--- Task description ---
In this exercise, return each entry exactly as given.

START Information shown

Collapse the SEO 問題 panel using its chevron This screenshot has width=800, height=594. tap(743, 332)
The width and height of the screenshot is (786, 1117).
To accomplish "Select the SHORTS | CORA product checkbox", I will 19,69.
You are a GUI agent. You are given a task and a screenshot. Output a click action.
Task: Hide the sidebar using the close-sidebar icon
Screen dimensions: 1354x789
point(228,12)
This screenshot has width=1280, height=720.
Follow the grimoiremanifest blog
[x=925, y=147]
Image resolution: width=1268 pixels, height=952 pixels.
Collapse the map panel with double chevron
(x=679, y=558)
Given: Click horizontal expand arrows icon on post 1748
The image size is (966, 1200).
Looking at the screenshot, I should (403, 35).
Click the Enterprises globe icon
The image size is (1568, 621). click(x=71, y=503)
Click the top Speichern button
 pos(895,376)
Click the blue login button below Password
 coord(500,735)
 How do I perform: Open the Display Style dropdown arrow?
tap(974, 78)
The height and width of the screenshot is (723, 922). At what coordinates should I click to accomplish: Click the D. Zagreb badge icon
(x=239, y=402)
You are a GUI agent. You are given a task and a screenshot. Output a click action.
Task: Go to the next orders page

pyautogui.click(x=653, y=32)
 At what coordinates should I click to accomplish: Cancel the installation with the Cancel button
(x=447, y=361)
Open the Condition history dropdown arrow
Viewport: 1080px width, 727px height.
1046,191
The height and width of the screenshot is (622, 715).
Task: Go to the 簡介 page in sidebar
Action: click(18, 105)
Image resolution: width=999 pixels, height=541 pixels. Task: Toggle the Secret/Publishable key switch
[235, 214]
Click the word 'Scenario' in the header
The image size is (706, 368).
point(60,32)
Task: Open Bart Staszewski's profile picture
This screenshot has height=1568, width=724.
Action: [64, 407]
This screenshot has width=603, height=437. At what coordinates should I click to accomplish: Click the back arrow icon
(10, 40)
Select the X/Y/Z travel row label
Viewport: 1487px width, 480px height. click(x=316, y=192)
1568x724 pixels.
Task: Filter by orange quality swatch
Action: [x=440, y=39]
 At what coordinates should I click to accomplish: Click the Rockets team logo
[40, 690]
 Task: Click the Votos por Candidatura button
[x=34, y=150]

END Information shown

--- Output below ---
Collapse the SEO 問題 panel using its chevron This screenshot has width=800, height=594. tap(743, 332)
The width and height of the screenshot is (786, 1117).
To accomplish "Select the SHORTS | CORA product checkbox", I will 19,69.
You are a GUI agent. You are given a task and a screenshot. Output a click action.
Task: Hide the sidebar using the close-sidebar icon
Screen dimensions: 1354x789
point(228,12)
This screenshot has width=1280, height=720.
Follow the grimoiremanifest blog
[x=925, y=147]
Image resolution: width=1268 pixels, height=952 pixels.
Collapse the map panel with double chevron
(x=679, y=558)
Given: Click horizontal expand arrows icon on post 1748
The image size is (966, 1200).
Looking at the screenshot, I should (403, 35).
Click the Enterprises globe icon
The image size is (1568, 621). click(x=71, y=503)
Click the top Speichern button
 pos(895,376)
Click the blue login button below Password
 coord(500,735)
 How do I perform: Open the Display Style dropdown arrow?
tap(974, 78)
The height and width of the screenshot is (723, 922). At what coordinates should I click to accomplish: Click the D. Zagreb badge icon
(x=239, y=402)
You are a GUI agent. You are given a task and a screenshot. Output a click action.
Task: Go to the next orders page

pyautogui.click(x=653, y=32)
 At what coordinates should I click to accomplish: Cancel the installation with the Cancel button
(x=447, y=361)
Open the Condition history dropdown arrow
Viewport: 1080px width, 727px height.
1046,191
The height and width of the screenshot is (622, 715).
Task: Go to the 簡介 page in sidebar
Action: click(18, 105)
Image resolution: width=999 pixels, height=541 pixels. Task: Toggle the Secret/Publishable key switch
[235, 214]
Click the word 'Scenario' in the header
The image size is (706, 368).
point(60,32)
Task: Open Bart Staszewski's profile picture
This screenshot has height=1568, width=724.
Action: [64, 407]
This screenshot has width=603, height=437. At what coordinates should I click to accomplish: Click the back arrow icon
(10, 40)
Select the X/Y/Z travel row label
Viewport: 1487px width, 480px height. click(x=316, y=192)
1568x724 pixels.
Task: Filter by orange quality swatch
Action: [x=440, y=39]
 At what coordinates should I click to accomplish: Click the Rockets team logo
[40, 690]
 Task: Click the Votos por Candidatura button
[x=34, y=150]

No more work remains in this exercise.